ATLANTA — Leon Rose was seated at center court for the performance Tuesday in Washington, watching Frank Ntilikina play what might have been the best game of his three-year career, and then he stood against a railing, watching below as the 21-year-old point guard conducted his postgame interview, describing the steps he was taking that got him to this night.
Ntilikina scored 20 points and handed out 10 assists, becoming the youngest player in Knicks history to hit those milestones on the same night. And it provided a hint that maybe now, in front of the third team president since he was drafted and on his third head coach with a fourth likely on the way soon, he might be more than just a defensive specialist.
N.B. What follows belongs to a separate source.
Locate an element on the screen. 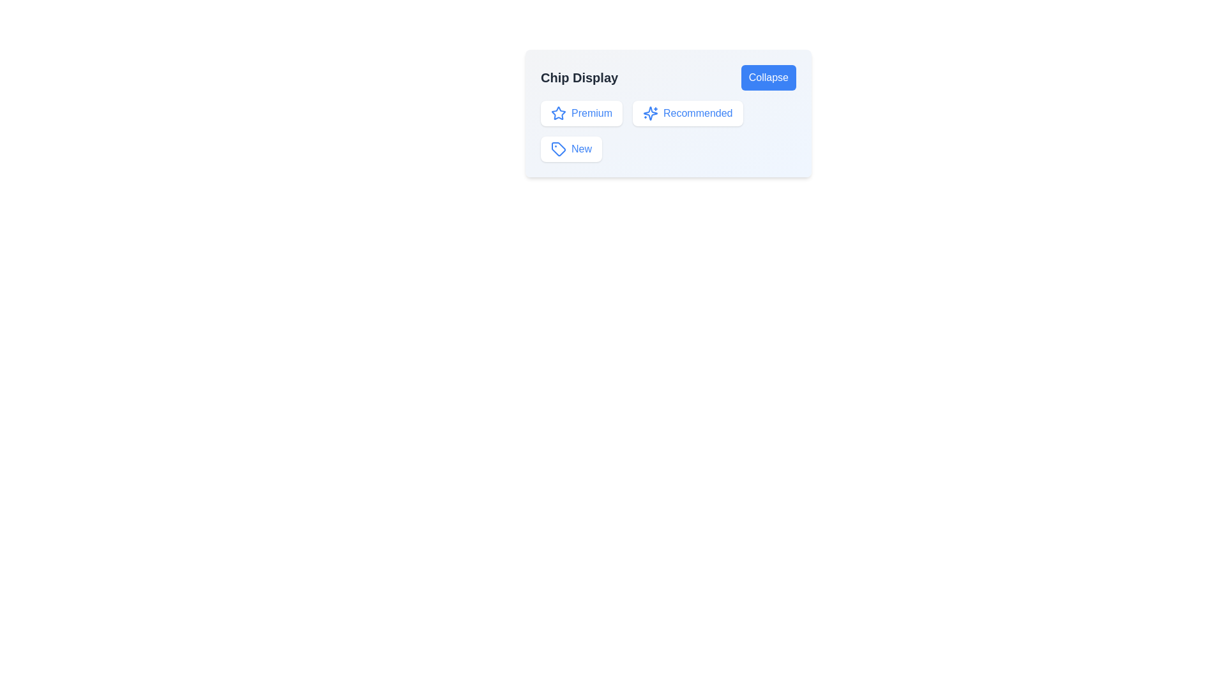 The width and height of the screenshot is (1226, 689). the chip labeled Premium is located at coordinates (581, 112).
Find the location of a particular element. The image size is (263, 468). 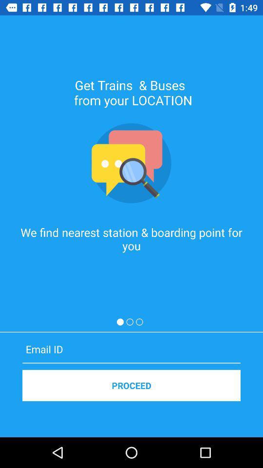

the proceed icon is located at coordinates (132, 385).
Rose may have just officially taken charge a week earlier, but he is familiar with Ntilikina — having served in his previous job as the co-head of the basketball division at CAA, the agency that represented Ntilikina until last summer. The former agent hasn’t spoken yet since taking the reins of the Knicks, but he has been at every game, watching and learning, deciding what players are worth keeping as another rebuild takes hold at Madison Square Garden.
In an NBA where high-scoring point guards are becoming the norm, including Trae Young, who the Knicks faced Wednesday, Ntilikina is never going to be that kind of player.
But on a night like Tuesday, Ntilikina showed something more than he has in the past. He was defending as he often does, but when he came off the bench four minutes into the game he also hit his first three shots — two from beyond the arc and another just on the line — to help the Knicks turn a quick 14-point deficit around. Maybe it was hitting the shots, but he played with an aggression and confidence that his coaches have tried to prod from him.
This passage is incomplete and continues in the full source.